What is a better way to get the Median of a Probability Map?

Question

Background

I've written a program designed to calculate the odds of each outcome associated with a Die Roll, or combinations of Die Rolls. Specifically, when handling rolls like "add together two six-sided dice" (aka the Catan Roll) the way that probabilities are calculated is by saving Mappings between individual outcomes, and the number of possible rolls that can represent that outcome. In this example, the data structure is a TreeMap<Integer, BigInteger>, which takes this form:

{
[2, 1],
[3, 2],
[4, 3],
[5, 4],
[6, 5],
[7, 6],
[8, 5],
[9, 4],
[10, 3],
[11, 2],
[12, 1]
}

Before anyone asks, the use of BigInteger in this context is NOT overkill, because it's designed to handle any possible roll that might be presented to the program, and rolls like 100d6 (add together the rolls of 100 six-sided dice) very quickly end up with very large numbers that I don't want approximated as a double.

As part of the interface for this program, I've decided that I want stats about these rolls to be queryable, and one such stat I want the program to look up is the median of the roll. My current version of the algorithm sums up the trials that represent all the outcomes lower than a given outcome, starting with the lowest outcome, and reports the outcome as the median if the total exceeds 50% of the trials.
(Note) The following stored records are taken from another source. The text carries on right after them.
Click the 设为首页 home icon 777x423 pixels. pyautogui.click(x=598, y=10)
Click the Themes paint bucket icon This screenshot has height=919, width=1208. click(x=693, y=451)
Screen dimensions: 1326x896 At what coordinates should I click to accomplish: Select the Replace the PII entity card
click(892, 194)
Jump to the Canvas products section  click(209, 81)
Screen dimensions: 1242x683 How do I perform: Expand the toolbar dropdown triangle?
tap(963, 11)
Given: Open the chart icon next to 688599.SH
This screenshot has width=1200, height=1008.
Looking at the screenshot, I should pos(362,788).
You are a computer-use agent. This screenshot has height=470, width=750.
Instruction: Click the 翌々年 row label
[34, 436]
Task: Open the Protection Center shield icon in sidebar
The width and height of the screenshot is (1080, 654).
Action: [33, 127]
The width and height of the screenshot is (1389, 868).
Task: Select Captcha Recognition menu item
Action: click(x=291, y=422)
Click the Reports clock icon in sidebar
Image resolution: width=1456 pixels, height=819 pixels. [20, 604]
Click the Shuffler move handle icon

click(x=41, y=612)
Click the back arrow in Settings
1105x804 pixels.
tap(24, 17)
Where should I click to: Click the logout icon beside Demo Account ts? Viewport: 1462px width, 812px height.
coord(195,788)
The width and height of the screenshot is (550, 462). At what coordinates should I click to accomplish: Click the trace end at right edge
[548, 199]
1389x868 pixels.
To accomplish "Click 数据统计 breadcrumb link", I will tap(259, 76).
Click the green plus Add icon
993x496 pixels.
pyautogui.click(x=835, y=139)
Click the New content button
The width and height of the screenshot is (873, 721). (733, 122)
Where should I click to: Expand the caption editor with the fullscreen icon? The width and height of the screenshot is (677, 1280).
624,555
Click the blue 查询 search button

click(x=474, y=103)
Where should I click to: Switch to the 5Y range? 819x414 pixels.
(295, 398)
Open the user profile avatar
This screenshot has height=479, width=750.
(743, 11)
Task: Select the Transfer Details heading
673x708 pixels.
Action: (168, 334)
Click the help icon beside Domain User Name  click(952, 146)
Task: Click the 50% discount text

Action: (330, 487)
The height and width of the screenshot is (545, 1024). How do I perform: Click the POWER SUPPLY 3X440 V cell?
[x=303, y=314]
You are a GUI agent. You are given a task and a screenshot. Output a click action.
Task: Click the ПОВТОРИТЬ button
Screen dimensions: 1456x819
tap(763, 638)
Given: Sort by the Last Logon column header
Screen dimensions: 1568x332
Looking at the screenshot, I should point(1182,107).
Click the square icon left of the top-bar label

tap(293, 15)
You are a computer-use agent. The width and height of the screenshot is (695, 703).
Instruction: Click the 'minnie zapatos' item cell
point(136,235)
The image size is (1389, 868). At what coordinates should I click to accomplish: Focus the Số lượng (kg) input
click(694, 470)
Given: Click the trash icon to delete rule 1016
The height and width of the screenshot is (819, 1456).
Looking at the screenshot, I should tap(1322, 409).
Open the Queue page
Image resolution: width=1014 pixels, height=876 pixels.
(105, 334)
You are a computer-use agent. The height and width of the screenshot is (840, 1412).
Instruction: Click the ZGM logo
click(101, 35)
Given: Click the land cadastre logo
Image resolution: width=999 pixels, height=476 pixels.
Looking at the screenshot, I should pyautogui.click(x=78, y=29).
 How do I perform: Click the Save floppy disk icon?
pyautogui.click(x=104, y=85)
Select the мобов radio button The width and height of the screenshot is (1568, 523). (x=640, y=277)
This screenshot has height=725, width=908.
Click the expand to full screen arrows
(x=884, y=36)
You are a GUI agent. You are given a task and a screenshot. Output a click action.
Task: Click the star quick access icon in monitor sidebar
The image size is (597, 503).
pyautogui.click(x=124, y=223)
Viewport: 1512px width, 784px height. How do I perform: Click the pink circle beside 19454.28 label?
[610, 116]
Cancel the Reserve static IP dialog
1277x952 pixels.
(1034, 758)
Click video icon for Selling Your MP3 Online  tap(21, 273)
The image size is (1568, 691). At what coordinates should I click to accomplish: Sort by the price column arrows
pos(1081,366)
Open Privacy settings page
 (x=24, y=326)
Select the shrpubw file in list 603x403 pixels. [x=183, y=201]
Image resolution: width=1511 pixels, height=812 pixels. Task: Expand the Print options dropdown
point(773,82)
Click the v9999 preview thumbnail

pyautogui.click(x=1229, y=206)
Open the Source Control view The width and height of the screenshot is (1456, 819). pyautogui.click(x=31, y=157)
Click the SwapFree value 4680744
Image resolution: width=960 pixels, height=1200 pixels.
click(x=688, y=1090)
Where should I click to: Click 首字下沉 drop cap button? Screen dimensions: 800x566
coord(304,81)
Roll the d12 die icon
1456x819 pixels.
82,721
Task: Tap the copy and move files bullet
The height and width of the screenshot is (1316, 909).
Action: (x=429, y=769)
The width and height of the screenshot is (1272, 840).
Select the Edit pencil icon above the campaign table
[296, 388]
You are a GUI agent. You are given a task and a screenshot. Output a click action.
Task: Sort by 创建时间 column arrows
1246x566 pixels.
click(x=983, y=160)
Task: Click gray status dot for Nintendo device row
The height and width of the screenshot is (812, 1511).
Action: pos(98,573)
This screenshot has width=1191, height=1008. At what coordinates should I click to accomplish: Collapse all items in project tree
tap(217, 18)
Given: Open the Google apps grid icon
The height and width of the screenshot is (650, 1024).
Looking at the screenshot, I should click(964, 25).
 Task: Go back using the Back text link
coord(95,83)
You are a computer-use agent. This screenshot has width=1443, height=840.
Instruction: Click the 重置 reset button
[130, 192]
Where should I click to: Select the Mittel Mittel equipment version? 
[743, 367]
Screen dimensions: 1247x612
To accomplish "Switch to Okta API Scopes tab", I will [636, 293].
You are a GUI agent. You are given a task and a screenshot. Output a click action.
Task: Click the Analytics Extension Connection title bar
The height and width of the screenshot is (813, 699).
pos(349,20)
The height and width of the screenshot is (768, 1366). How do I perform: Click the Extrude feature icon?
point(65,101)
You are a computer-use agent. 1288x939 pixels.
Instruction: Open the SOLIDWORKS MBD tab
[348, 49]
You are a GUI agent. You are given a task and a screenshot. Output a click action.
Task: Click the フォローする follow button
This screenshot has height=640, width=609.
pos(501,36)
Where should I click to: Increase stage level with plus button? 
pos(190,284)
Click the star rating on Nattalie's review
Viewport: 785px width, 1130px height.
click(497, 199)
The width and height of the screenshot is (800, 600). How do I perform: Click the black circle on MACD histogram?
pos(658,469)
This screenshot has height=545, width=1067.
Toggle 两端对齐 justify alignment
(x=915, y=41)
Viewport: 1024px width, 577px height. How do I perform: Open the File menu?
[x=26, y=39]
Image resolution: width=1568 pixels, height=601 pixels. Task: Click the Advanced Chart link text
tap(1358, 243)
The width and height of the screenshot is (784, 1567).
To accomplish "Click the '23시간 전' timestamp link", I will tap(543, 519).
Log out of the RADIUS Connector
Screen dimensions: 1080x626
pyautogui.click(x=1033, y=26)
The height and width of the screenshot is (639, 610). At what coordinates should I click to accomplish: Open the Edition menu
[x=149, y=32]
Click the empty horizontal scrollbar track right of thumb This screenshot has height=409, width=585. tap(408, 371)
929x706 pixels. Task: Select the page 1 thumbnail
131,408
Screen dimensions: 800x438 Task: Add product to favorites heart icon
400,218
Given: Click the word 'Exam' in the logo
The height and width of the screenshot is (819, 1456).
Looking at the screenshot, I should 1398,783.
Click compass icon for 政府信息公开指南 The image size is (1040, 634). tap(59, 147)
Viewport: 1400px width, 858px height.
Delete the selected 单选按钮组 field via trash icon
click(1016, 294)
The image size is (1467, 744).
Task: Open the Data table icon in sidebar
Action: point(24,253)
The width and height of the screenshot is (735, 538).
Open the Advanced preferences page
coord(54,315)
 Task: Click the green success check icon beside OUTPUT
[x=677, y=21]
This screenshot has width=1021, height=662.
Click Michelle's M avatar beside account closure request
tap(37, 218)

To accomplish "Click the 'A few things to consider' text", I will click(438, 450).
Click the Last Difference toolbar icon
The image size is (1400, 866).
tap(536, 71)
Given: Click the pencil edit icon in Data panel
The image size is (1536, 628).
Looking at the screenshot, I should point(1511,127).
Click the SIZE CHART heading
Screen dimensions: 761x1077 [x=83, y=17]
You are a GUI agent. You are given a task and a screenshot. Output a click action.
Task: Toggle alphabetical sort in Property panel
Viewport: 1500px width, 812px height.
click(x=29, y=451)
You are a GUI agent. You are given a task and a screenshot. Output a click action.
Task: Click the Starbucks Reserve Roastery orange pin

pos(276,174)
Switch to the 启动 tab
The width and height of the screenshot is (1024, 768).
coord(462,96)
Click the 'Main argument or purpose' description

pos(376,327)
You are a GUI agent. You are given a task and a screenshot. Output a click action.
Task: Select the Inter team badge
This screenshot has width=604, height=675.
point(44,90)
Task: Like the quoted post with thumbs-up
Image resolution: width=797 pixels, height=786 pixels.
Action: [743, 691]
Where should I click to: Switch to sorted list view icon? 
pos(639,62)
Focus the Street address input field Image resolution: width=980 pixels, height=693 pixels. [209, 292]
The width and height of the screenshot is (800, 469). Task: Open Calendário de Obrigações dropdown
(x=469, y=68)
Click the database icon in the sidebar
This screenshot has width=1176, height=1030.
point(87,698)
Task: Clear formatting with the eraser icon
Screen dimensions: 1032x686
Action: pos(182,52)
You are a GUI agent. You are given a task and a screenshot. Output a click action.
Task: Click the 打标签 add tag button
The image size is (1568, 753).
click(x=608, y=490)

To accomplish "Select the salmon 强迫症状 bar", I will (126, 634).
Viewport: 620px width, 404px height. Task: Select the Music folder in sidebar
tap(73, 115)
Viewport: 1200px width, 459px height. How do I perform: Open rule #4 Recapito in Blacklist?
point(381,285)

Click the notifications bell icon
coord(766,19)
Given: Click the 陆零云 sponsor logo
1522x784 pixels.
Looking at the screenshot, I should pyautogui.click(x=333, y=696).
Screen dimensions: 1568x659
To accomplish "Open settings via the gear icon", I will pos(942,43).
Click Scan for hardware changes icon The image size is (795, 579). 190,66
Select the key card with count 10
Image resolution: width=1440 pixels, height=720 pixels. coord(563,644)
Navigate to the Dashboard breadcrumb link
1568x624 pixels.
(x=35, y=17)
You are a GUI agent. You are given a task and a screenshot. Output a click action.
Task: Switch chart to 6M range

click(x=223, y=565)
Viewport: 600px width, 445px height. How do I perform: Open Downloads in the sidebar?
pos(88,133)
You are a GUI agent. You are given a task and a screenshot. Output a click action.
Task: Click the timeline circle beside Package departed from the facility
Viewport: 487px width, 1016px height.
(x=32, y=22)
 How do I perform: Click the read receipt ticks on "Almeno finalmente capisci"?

This is how I've written the code.

//Is filled with values during object construction
TreeMap<Integer, BigInteger> probabilityMap = new TreeMap<>();

//Memoization to at least make sure we only make this calculation once
private Integer memoizedMedian = null;
public int getMedian() {
    if(memoizedMedian == null) {
        BigInteger trials = BigInteger.ZERO;
        BigInteger totalTrials = numOfTrials();
        for(Map.Entry<Integer, BigInteger> entry : probabilityMap.entrySet()) {
            //We're guaranteed to be iterating in order, due to how TreeMap's work
            trials = trials.add(entry.getValue());
            double percentile = trials.doubleValue() / totalTrials.doubleValue();
            if(percentile >= 0.5) {
                memoizedMedian = entry.getKey();
                break;
            }
        }
        //If we didn't find it, someone went wrong with the object initialization
        if(memoizedMedian == null)
            throw new RuntimeException("Probability Map was not properly Initialized");
    }
    return memoizedMedian;
}

The Problem

As written, this code works: it finds the median for any set of values I pass to it.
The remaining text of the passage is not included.